Kalu’s Heart was euthanized March 17 after suffering four serious impactions this past year. The sweet mare has inspired her owner to help other Thoroughbreds.
Gently sliding the downed animal’s head onto her lap, she looked into the sick mare’s eyes. Where she once saw a spark, she now saw surrender. And what she had feared for so long had finally come. And it was over.
After a year battling back from three bouts of impactions so severe they time and again threatened the 6-year-old mare’s life, Lisa Bernard’s horse seemed to plead for mercy.
“I felt like she said to me, ‘Let me go.’ ”
And just like that, Kalu’s Heart was humanely euthanized on March 17, leaving in her wake an indelible mark on the heart of her bereft owner.
“The story of Kalu is a complicated mess, about a horse’s will to live and the true courage and fight of a Thoroughbred,” Bernard says. “I wanted to tell her story in case it might help others going through something similar.”
Bernard first met Kalu’s Heart a year ago, in January.
The face of the dark, nearly black mare beckoned from an online advertisement.
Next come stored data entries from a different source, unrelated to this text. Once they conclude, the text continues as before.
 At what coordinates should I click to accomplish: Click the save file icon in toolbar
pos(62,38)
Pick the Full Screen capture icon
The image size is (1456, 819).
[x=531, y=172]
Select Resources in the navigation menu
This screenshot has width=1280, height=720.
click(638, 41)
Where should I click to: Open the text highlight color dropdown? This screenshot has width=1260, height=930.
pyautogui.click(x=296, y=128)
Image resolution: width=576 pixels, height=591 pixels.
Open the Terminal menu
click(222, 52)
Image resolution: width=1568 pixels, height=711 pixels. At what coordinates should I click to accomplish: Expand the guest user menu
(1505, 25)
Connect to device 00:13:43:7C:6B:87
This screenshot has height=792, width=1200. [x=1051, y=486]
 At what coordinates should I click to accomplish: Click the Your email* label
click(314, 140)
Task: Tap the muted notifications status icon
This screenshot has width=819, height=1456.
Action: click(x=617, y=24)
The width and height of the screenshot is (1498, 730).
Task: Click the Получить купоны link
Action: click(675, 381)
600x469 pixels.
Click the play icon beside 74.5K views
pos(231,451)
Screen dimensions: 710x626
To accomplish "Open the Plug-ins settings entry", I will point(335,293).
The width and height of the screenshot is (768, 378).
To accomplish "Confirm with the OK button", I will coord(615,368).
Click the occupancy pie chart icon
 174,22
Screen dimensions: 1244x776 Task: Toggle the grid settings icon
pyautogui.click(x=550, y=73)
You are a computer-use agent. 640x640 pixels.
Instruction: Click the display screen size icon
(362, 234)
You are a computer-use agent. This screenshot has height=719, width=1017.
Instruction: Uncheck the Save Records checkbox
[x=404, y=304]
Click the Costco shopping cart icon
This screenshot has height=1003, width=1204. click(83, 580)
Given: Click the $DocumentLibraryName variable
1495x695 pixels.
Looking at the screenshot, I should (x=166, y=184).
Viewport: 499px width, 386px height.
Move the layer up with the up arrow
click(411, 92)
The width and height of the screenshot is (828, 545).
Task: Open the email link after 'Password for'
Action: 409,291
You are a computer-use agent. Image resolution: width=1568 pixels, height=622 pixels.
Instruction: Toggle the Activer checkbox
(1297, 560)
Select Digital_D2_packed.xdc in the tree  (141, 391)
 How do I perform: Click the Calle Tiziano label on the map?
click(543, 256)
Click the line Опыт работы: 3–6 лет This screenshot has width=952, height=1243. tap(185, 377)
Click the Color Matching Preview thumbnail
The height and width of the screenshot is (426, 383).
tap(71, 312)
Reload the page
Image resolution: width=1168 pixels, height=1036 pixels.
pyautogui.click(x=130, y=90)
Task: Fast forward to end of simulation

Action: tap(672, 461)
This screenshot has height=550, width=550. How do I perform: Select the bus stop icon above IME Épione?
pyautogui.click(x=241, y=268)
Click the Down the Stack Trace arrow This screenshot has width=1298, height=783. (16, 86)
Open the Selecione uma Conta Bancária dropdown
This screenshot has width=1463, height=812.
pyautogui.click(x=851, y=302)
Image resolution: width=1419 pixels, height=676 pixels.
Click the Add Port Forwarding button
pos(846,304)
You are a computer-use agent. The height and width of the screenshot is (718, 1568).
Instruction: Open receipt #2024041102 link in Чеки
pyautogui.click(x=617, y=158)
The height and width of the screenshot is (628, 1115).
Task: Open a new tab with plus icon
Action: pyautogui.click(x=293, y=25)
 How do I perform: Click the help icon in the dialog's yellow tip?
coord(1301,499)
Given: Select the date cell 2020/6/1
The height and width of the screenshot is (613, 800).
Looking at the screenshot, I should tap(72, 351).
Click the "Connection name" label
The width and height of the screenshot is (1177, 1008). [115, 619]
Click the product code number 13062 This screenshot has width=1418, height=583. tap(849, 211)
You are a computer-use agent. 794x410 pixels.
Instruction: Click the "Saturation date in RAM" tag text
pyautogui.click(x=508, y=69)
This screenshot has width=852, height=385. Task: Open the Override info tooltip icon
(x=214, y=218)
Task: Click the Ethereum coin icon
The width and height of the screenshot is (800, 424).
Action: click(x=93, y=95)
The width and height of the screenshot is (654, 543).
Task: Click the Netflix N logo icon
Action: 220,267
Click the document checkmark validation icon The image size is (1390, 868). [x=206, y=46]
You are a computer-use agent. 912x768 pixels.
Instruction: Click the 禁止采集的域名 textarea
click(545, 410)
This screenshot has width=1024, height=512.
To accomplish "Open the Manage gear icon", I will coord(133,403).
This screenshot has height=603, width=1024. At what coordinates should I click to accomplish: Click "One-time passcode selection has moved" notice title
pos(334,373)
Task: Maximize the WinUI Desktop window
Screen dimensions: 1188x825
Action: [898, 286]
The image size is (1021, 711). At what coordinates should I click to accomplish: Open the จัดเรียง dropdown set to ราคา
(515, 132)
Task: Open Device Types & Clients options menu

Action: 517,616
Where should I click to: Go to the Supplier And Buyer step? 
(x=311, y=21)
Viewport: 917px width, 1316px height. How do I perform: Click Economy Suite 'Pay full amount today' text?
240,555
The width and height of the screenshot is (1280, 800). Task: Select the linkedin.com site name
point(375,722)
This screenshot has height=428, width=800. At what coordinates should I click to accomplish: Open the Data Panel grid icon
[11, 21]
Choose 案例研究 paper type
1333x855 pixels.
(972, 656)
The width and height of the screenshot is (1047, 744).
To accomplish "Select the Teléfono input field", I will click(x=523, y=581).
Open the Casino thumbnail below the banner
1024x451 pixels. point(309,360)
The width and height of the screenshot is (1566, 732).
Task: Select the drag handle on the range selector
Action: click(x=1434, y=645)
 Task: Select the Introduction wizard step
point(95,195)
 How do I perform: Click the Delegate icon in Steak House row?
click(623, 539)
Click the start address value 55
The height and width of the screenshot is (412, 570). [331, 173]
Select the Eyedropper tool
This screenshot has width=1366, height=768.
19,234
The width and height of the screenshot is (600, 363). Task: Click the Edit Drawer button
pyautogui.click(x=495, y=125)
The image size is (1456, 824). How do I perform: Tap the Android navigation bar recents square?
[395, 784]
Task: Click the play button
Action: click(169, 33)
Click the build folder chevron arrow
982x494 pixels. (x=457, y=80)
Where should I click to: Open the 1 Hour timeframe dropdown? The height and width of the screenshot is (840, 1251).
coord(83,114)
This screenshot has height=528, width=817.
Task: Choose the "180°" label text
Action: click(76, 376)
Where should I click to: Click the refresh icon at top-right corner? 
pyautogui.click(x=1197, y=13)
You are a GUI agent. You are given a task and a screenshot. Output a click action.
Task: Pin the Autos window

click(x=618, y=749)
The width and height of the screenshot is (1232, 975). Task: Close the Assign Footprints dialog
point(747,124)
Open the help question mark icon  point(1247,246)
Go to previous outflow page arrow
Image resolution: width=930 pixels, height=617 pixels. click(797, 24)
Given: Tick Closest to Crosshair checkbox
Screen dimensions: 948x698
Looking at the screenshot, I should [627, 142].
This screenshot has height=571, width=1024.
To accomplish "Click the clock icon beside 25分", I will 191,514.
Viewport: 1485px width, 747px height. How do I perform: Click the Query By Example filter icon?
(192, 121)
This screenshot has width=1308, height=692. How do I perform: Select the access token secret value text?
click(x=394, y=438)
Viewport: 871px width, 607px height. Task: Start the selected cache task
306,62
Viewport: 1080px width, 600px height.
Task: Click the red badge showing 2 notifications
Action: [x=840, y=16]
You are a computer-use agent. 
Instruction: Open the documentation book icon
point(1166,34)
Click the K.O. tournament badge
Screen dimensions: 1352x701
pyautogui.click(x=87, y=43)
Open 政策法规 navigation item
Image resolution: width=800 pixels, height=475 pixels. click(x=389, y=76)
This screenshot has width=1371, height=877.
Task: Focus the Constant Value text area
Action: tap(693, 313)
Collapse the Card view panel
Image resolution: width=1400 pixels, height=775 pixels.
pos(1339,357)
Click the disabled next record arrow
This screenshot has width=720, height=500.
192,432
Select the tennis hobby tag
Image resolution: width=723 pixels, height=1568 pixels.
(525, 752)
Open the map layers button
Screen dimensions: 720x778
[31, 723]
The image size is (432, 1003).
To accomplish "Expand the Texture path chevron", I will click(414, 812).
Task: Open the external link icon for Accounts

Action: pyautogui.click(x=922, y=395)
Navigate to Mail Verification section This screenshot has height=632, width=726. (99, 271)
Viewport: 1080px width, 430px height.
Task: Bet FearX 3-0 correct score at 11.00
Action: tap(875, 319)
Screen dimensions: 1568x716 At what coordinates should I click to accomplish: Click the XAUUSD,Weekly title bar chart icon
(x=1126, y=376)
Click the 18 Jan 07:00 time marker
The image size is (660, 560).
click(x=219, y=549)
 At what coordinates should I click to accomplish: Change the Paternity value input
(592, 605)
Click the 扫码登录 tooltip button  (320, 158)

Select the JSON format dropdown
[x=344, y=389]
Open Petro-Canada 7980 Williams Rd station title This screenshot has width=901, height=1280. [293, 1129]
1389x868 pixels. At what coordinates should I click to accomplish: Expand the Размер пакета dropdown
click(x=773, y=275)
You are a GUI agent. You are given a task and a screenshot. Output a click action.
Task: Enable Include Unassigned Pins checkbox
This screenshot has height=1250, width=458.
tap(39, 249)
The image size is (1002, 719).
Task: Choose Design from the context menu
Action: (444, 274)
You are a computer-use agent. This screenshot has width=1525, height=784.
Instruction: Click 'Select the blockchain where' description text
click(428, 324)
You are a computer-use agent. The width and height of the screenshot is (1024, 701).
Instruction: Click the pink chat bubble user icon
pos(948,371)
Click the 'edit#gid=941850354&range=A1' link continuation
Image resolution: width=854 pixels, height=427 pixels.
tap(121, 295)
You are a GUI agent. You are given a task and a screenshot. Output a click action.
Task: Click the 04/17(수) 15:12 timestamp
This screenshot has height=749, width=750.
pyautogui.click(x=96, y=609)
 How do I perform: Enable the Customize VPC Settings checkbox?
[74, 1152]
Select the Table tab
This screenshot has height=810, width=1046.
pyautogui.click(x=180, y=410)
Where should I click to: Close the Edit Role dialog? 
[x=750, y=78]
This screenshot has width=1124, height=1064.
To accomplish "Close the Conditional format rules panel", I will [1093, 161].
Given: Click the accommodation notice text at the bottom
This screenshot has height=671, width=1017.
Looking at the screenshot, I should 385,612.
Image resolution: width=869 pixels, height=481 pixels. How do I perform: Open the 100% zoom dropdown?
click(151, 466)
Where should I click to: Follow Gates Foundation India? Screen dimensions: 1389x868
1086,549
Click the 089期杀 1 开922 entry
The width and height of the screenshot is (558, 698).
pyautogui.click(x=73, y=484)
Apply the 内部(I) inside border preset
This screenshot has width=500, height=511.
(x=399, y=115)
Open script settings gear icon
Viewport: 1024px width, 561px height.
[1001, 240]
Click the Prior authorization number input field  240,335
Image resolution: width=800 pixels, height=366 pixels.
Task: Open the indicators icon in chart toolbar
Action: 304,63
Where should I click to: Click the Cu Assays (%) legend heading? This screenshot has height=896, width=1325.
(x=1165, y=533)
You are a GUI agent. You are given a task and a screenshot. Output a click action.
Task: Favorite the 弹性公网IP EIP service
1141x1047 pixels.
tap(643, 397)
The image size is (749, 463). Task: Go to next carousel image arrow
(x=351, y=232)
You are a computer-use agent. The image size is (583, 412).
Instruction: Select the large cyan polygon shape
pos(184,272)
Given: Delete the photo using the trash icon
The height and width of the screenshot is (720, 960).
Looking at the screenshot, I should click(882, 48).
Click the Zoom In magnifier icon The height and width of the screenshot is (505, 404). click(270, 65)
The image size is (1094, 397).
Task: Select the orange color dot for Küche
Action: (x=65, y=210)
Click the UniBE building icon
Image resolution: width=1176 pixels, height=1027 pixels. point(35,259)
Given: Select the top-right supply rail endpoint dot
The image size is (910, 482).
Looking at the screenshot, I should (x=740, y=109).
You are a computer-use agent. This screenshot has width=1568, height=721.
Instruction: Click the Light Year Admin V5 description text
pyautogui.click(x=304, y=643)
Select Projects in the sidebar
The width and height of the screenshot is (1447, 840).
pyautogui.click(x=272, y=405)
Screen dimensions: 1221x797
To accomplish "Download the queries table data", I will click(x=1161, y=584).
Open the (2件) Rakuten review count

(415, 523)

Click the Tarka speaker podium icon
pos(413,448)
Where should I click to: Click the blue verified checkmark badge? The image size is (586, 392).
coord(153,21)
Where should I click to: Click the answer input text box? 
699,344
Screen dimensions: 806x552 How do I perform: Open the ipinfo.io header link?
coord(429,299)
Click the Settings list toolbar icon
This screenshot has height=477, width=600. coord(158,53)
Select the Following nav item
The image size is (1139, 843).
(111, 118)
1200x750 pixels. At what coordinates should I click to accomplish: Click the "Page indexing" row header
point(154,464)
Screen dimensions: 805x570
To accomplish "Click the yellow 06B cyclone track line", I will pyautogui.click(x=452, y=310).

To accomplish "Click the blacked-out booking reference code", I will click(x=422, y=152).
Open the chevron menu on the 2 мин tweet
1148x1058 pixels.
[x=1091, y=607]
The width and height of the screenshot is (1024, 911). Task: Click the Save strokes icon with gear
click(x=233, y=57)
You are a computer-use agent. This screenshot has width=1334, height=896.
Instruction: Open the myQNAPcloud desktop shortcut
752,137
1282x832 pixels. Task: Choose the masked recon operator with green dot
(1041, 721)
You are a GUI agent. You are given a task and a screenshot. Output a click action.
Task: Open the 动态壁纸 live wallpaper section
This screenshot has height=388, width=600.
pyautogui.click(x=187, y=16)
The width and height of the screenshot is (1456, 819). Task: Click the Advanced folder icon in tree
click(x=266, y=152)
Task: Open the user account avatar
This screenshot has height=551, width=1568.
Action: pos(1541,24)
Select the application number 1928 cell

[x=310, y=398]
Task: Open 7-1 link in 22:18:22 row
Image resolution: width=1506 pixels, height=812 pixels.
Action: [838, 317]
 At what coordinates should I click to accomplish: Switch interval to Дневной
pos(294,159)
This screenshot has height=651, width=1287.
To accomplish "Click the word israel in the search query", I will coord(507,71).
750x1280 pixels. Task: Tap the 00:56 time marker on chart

And soon after, around mid-January, Bernard purchased the ex-racehorse from owners who had run her at Mountaineer.
Kalu’s Heart
Sire: Kalu
Dam: High Hearts
Foal date: April 9, 2008It was an uphill battle the moment she arrived.
In a blizzard that piled up snow at a rate of six inches every few hours, Kalu’s Heart rode in a van that inched its way to a country farm in West Virginia. “I worried the entire time because we were having a terrible snowstorm,” she says. “It ended up being 9 at night when she arrived, and as she stepped off the van, the snow was still coming down hard.”
Five days after she arrived, Kalu’s Heart fell ill with the biggest impaction Bernard’s vet had reportedly ever seen. “She spent a week-and-a-half in the hospital, there were two nights when we almost lost her,” she says.
At the worst of it, the new owner received a text at 1 a.m. from her vet at the Rappahannock Equine Clinic asking her to fill out euthanasia paperwork.
“It was a miracle she pulled through,” she says. “She went down in the clinic; her heart rate spiked up and she started turning purple.”
After an aggressive treatment, which included IVs, fluids, Banamine and tubing, the former beauty returned to her new owner looking strung out and thin. But she was better.
By March, Kalu’s Heart had made giant strides and was kicking up her heels and chasing other horses around the paddock.
“I knew then that it was time to ride her. I saddled her up for the first time and she was just so good,” Bernard says. “She was your typical racehorse, stiff as a board and not supple at all, but she was so willing, and proud that she puffed out her chest. It was like she was ready to rock on.”
From March to November, the pair enjoyed eight months of typical everyday pleasure, learning to jump, and relocating to a new facility and life in New York.
But on Nov. 15, another serious impaction was detected.
Back to the hospital they went, where the mare once again received round-the-clock care. “She ended up making it through, but she was never the same after that,” Bernard says.
“I started riding her again after a month, and she had some good days. She’d puff herself up with pride and seemed to stand two feet taller on those days. But on other days, her ears would flop sideways, and she just wasn’t the same horse.”
Three months later, the mare suffered her third impaction, and finally, on March 17, she went down with her fourth and final attack.
Throughout the past year, Bernard did everything possible to protect her mare from illness: she wetted her hay, had her on a low-starch high-fiber diet, wetted her grain, treated her for ulcers, treated her with oil, heated her water, and gave her probiotics to support hind-gut problems. But in the end, her condition proved impossible.
When she said goodbye to her mare on March 17, she kept a few mementos; some nails from her horseshoes, her halter, which will be kept in a safe place. And, in the spirit of helping other Thoroughbreds, Bernard has started a small Thoroughbred re-training business, and named it with Kula’s initials.
The KH Equestrian Team, which bear’s Kula’s initials, will be dedicated to helping other OTTBs get a chance in the show ring.
“Kalu never got the shot she deserved in the show ring, but through her spirit, other horses can,” she says. “She lives on in my heart, soul.”